The next morning, just as I was finishing my e-mail to Merc, I heard a light rap on my bedroom door. Mom called softly, “Terra? Are you awake?”
I pushed away from my desk, scampered across the floor swept clean of last night’s rain of pushpins, and unlocked the door. Mom was back in her pink sweats and sneakers. But she had makeup on, lipstick, eye shadow, the works.
“I’m going grocery shopping. Is there anything you want?” she asked. She noticed the maps strewn on my floor, raised an eyebrow at me. “What’s going on?”
“I’m redecorating.”
“Is that all?”
“And e-mailing Merc.”
Her eyebrows rose even further.
When I awoke this morning, I realized had I been straight with Erik and Jacob and myself, I wouldn’t be in this mess. Just be honest. So I told her, “I want Merc to know that it hurt that he didn’t want to spend more time with me in China.” I bit my lip. It was hard to be that vulnerable, to make my feelings known. “It’s good to let him know how I feel, isn’t it?”
For the longest time, Mom stared at the overlapping maps that created a great collage on my floor. Then she nodded. “That’s brave of you.”
“Give me fifteen minutes and I’ll go with you to the store,” I told Mom now, suddenly.
“You have school.” But then she looked at my baggage, still unpacked in the corner, the photographs laid out on my desk. She walked over to them now, inspecting them silently one by one. Then she murmured, stunned, “These are beautiful.” Mom picked up the picture I had worked on last night, the cropped one of her at the restaurant. I thought she’d put herself down, comment about how fat she looked, how many double chins she had. Instead, she set the photograph carefully back on the desk. “I don’t suppose missing one more day will hurt. Can you be ready in five minutes?”

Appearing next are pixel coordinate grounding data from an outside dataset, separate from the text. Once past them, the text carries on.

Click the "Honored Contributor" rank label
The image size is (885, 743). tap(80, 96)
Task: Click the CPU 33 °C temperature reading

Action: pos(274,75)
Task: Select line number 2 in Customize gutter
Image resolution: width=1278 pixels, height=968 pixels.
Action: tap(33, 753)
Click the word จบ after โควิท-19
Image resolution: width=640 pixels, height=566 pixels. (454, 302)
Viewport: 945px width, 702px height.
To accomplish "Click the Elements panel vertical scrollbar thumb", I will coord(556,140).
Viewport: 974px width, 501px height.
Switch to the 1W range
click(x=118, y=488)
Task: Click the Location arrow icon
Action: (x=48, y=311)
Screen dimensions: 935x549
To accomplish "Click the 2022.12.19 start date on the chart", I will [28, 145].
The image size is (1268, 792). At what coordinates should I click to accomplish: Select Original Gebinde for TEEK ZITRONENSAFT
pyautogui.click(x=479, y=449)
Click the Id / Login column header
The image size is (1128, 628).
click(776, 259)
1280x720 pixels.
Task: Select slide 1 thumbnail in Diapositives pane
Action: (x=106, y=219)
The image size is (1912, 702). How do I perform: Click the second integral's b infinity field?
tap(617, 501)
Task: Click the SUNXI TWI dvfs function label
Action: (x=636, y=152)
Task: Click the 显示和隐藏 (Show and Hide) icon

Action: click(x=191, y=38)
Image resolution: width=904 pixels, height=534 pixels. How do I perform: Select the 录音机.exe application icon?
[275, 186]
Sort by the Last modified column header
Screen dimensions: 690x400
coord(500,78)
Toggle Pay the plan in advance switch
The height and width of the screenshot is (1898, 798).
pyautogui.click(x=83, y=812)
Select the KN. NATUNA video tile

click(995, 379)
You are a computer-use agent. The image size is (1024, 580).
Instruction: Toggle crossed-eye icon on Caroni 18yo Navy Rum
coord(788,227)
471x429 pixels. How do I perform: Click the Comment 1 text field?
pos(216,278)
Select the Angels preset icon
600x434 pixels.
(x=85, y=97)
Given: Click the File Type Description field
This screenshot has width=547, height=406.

“Twelve,” I countered, like we were bargaining in one of the markets she had dragged me to in Beijing.
Mom laughed. “Ten.”
After I threw on some clothes and brushed my teeth, I went back to my computer, ready to hit send, but hesitated. Before I sent the e-mail to Merc, I wanted to review my words one last time, make sure I said what I wanted to say without antagonizing him or accusing him. The wrong words could damage our relationship; that’s not what I wanted. So I clicked on save instead.
Control freak that I am, it was one thing to have my clothes still neatly folded inside my suitcase, and another for the maps to be strewn like a great, messy collage on the ground.
A collage.
When the creative impulse sweeps over you, grab it. That’s what Lydia always advised. You grab it and honor it and use it, because momentum is a rare gift. So when I had the impulse to roll up the maps and scrounge under my bed for my Beauty Box, I followed it. A layer of dust had settled on the box’s lid since the last time I had added to its contents. I grabbed the pile of China map travel bugs I had removed from the cache outside and kept in the bottom drawer of my desk, under a box of old papers. I now swept them into the Beauty Box. Then I stowed box and all inside my backpack. I was about to leave my bedroom when — don’t ask why — I darted into my bathroom and plucked my vials of makeup off the counter — the thick Covermark made especially for port-wine stains, all my concealers in descending shades of beige from tanned brown to ashen white, my powders, both the cakey ones and the shimmery sheers.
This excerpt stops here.